In this study, the relationship between residence in areas suspected to have higher environmental arsenic levels in private drinking wells and soil and LBW was investigated. In a previous study, it was found that individual counties in the state of Florida, including Escambia and Santa Rosa, had high distributions of arsenic in the environment from both natural and anthropogenic sources.12 As part of a United States Environmental Protection Agency (USEPA) program to assess pollution and community health in Escambia and Santa Rosa counties, surface soil samples were collected from 126 sites with test results identifying arsenic levels that ranged from 0.13 to 14.0 mg/kg, with a mean of 1.38.13 Although generally low, 33 of those sites exceeded Florida’s residential soil cleanup target level of 2.1 mg/kg. Arsenic concentrations from private drinking wells in the two counties have been recorded by the Florida Department of Health and Department of Environmental Protection. For this study, the relationship between environmental arsenic proximity and LBW was investigated. The objective of this study was to examine whether mothers in Escambia and Santa Rosa counties living in areas with higher levels of background arsenic in surface soil and water were at a higher risk for delivering a newborn with LBW.

Material and Methods

Ethics review and consent

The study was approved by the Florida Department of Health Institutional Review Board Committee on July 12, 2018 (Florida Department of Health [FDOH] IRB Study # 2018012). This study was approved by the University of Illinois Urbana-Champaign Institution Review Board Committee on November 29, 2017 (IRB Study #18359). Due to the nature of the data, informed consent from the mothers was not deemed necessary and was waived by both Institutional Review Board committees.

Data sources

Birth data

The study areas of interest were Escambia and Santa Rosa County in the Florida Panhandle. Both areas are predominantly rural, with the largest principal city being Pensacola. To measure LBW, we obtained data on birth weight, child and maternal demographic information, and residential location data from the Bureau of Vital Statistics at the Florida Department of Health. Only singleton births were used for our study, meaning records with multiple births were excluded from the study. The data sets included infant information, such as a birth month, birth year, gestational age, sex, birth weight, plurality, and birth facility. Parental information, such as mother and father’s age, residential address, race, and ethnicity, were also included in the data set. Data that account for social and lifestyle characteristics, such as Special Supplemental Nutrition Program for Women, Infants, and Children (WIC) program enrollment, tobacco use during pregnancy, and alcohol use, were also included in the data set.
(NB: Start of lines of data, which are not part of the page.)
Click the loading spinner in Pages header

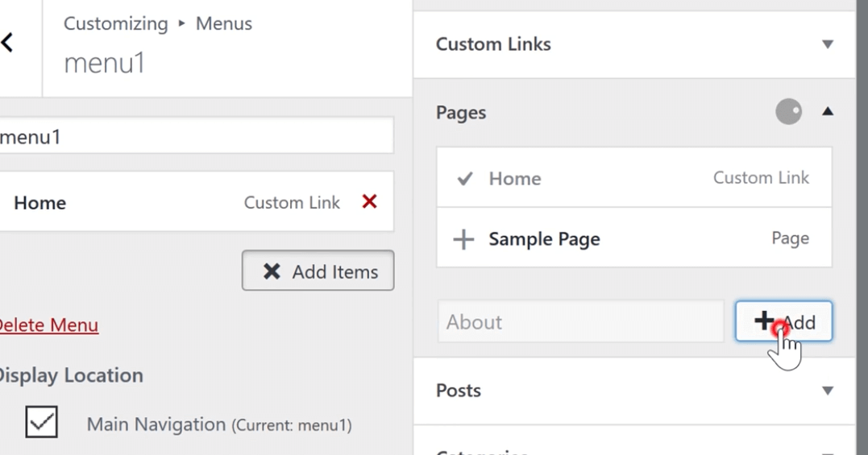(x=788, y=112)
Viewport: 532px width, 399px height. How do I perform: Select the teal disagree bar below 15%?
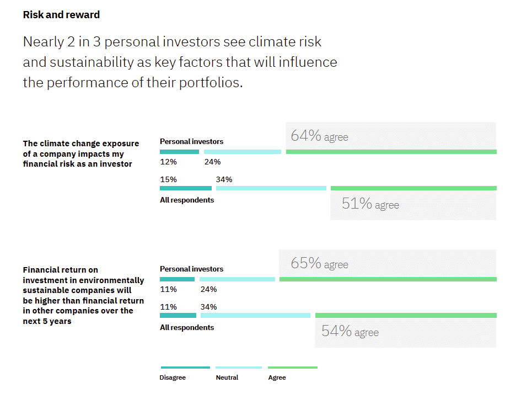pyautogui.click(x=185, y=188)
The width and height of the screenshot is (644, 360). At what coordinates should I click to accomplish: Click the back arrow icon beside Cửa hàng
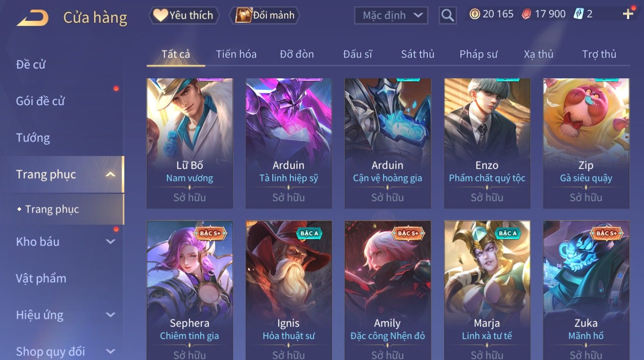(x=33, y=18)
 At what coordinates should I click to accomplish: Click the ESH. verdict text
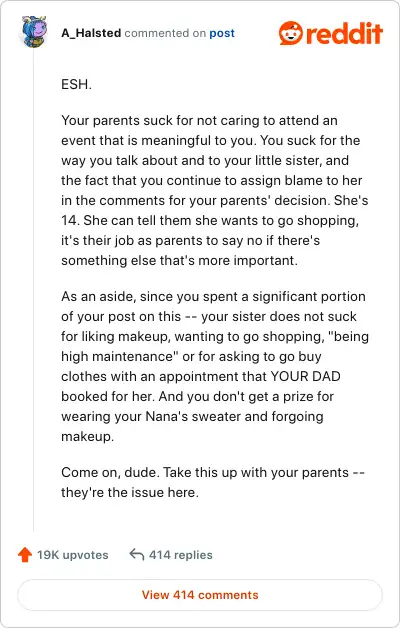(76, 85)
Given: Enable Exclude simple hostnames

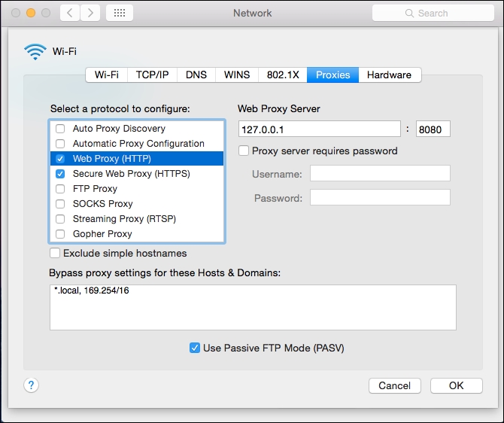Looking at the screenshot, I should [x=55, y=254].
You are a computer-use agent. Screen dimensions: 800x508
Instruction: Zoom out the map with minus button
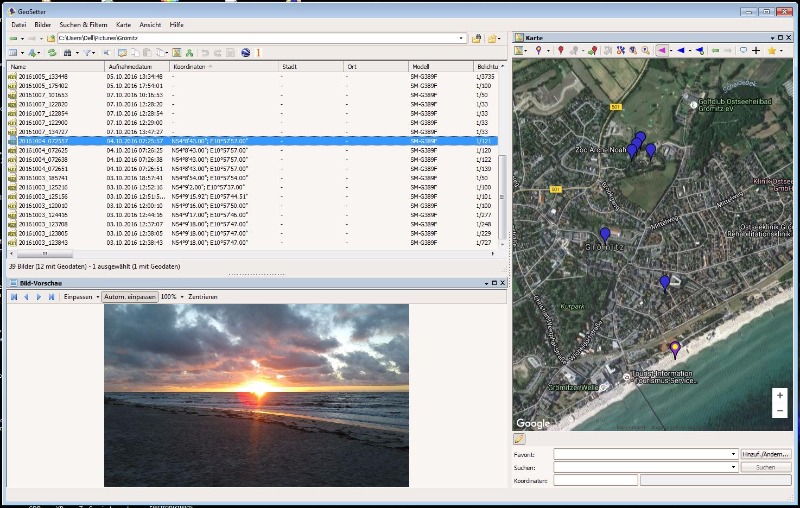tap(779, 410)
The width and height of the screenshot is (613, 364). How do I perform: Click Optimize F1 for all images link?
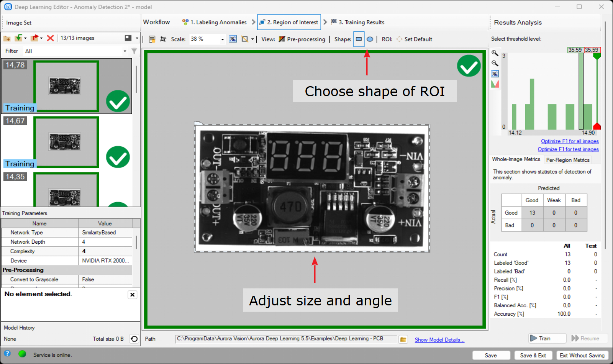570,141
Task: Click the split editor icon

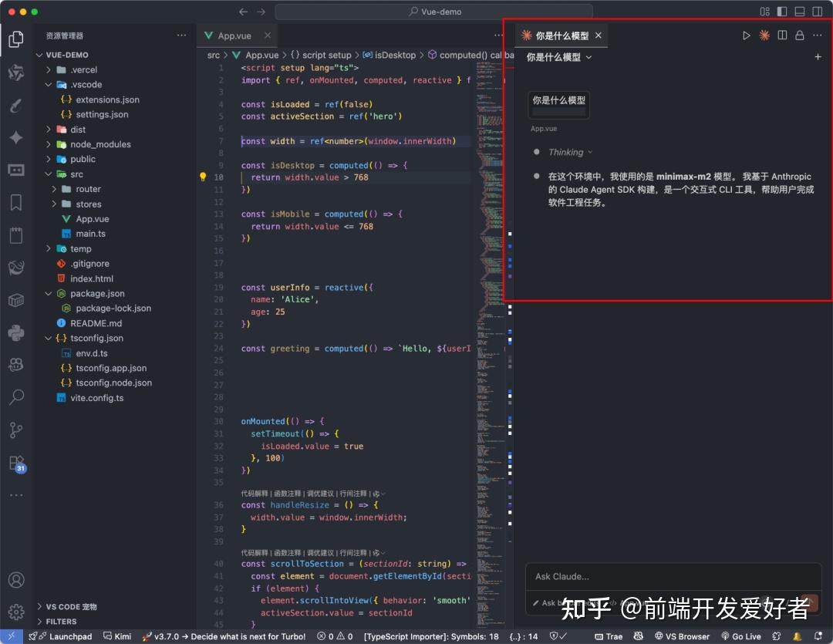Action: pyautogui.click(x=782, y=35)
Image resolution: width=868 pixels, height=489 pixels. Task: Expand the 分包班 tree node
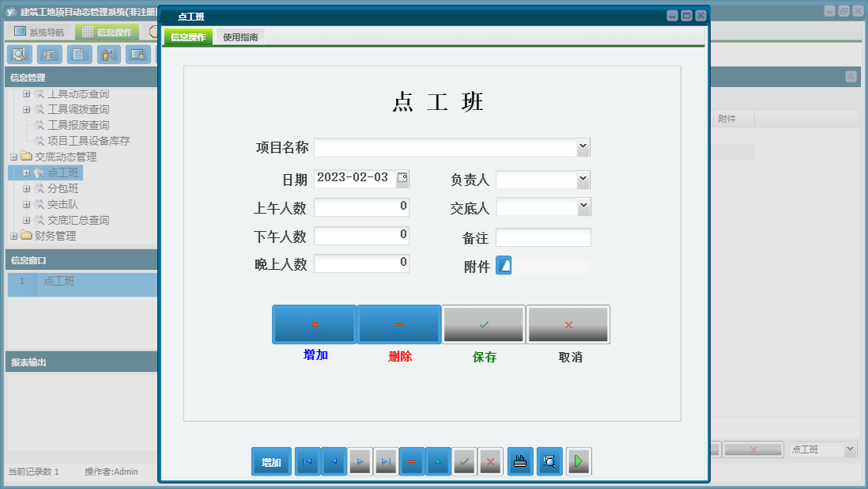click(26, 188)
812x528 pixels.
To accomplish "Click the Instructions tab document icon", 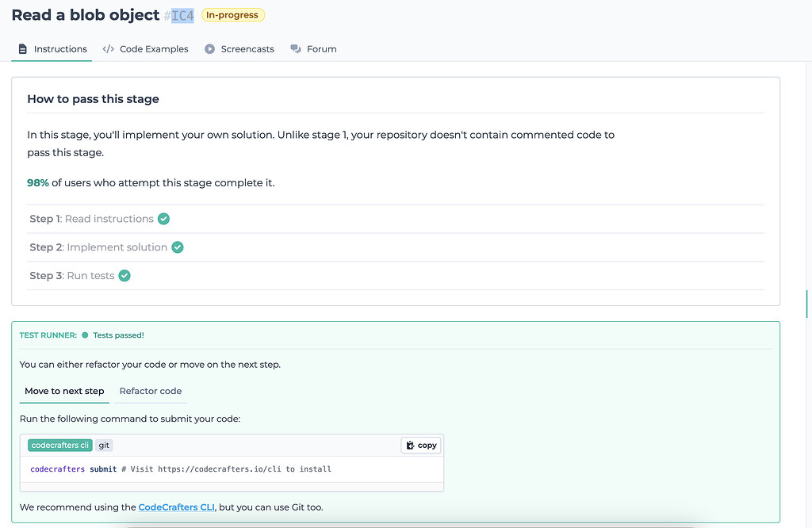I will 21,48.
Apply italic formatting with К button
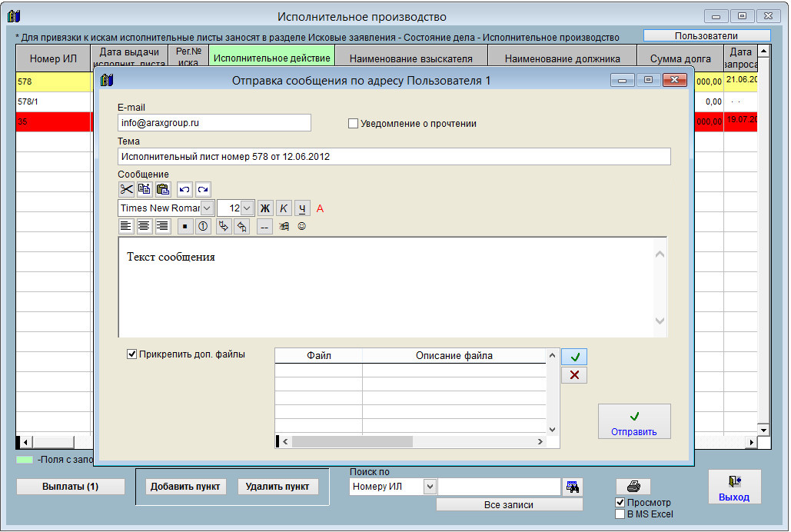The image size is (791, 532). pos(284,208)
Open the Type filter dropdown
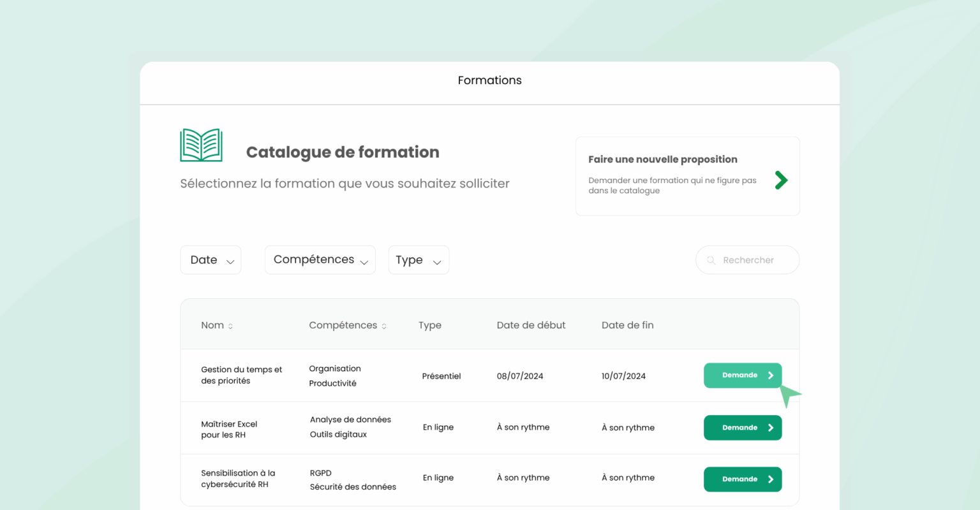This screenshot has height=510, width=980. (419, 260)
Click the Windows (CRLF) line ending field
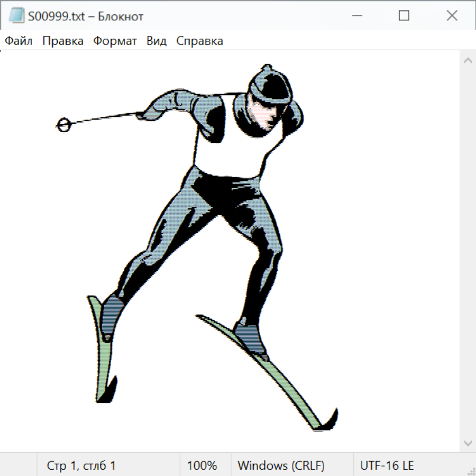The image size is (476, 476). [x=281, y=465]
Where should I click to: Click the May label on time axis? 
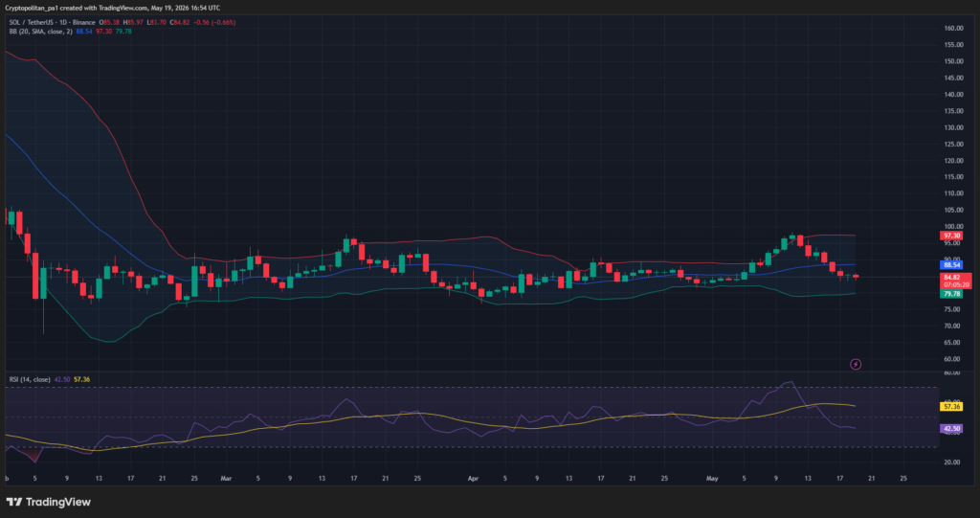[712, 479]
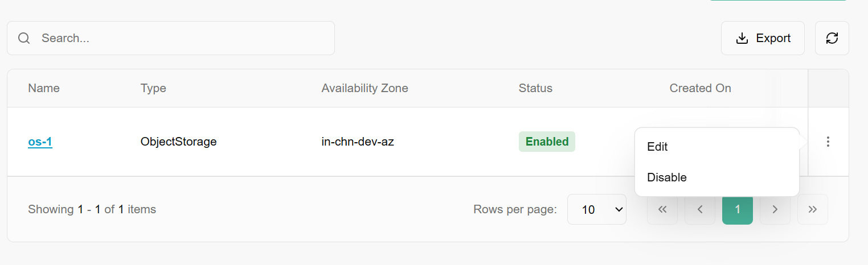Viewport: 868px width, 265px height.
Task: Click the magnifier icon in the search box
Action: tap(24, 38)
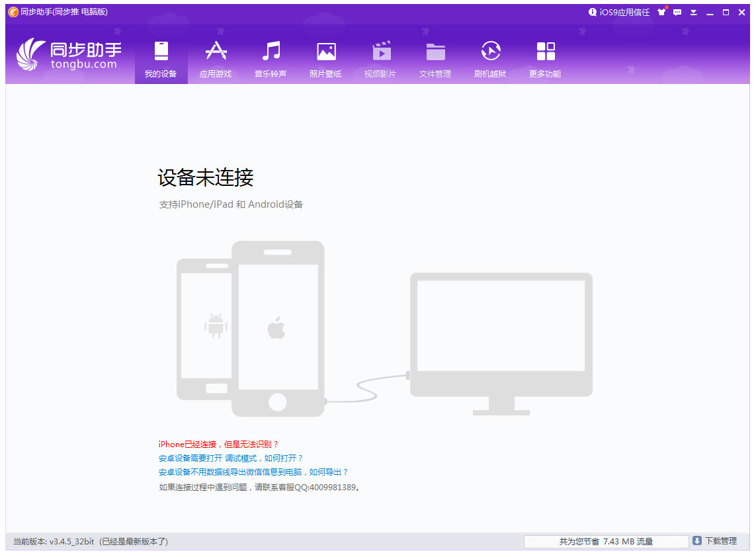The image size is (756, 557).
Task: Select 刷机越狱 flash and jailbreak
Action: [490, 60]
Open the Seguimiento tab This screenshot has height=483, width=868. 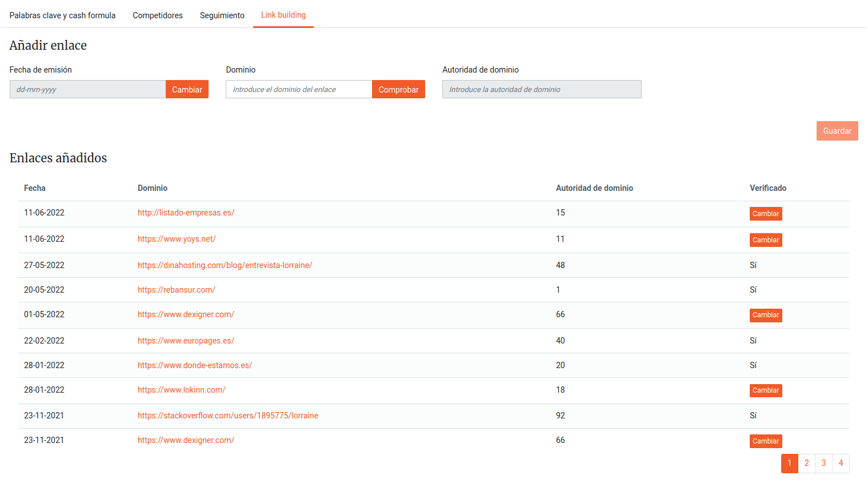(x=222, y=15)
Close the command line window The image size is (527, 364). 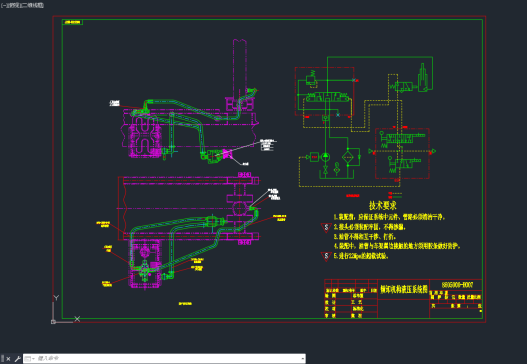(x=8, y=359)
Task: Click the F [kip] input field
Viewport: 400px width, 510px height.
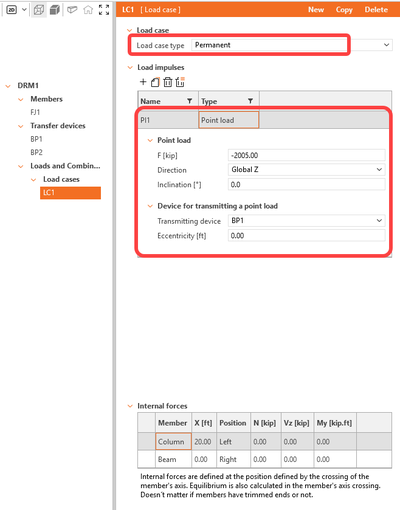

Surface soil and private well data

One hundred and sixty-five surface soil samples were used for this study (Escambia County, n = 104; Santa Rosa County, n = 61). One hundred and seven surface soil arsenic concentrations were compiled from multiple sites around Escambia and Santa Rosa Counties using secondary data from previous studies.13 The sampling tool in ArcGIS was used to identify additional sampling points by borrowing the strength from known sampling sites, allowing better estimation of arsenic concentrations at previously unsampled sites. From this method, an additional 58 sites were sampled, 41 in Escambia County and 17 in Santa Rosa County. At each location, 8 to 10 soil cores from the surface layer (0-10 cm) were collected using a soil auger. These cores were homogenized and placed in a sterilized bag for storage. After the samples were collected, 250 g of the soil from each site was processed and shipped to Waypoint Analytics (Champaign, IL) for total arsenic analysis. For our study, we also focused on private drinking well arsenic concentrations in Escambia and Santa Rosa counties. Water contamination data were obtained from the Florida Department of Environmental Protection (FDEP). Our data set contained 50 wells that were classified as private wells that are classified for domestic use. These private wells were sampled and tested multiple times between 1991 and 2018 to monitor arsenic concentrations changes over time. The soil and water arsenic concentrations were highly skewed, so log-transformation was used for this study.

Spatial analysis

Residential address geocoding

Residential addresses for the mothers were provided as part of the vital statistics data set and geocoded using the geocoding toolbox in ArcGIS. To geocode, full addresses were submitted to the ArcOnline World Geocoding Service through ArcGIS. Births that occurred in Escambia and Santa Rosa Countries for which the mother resided in other counties were excluded from the study as we had no way to account for how long they have been in either of the two counties.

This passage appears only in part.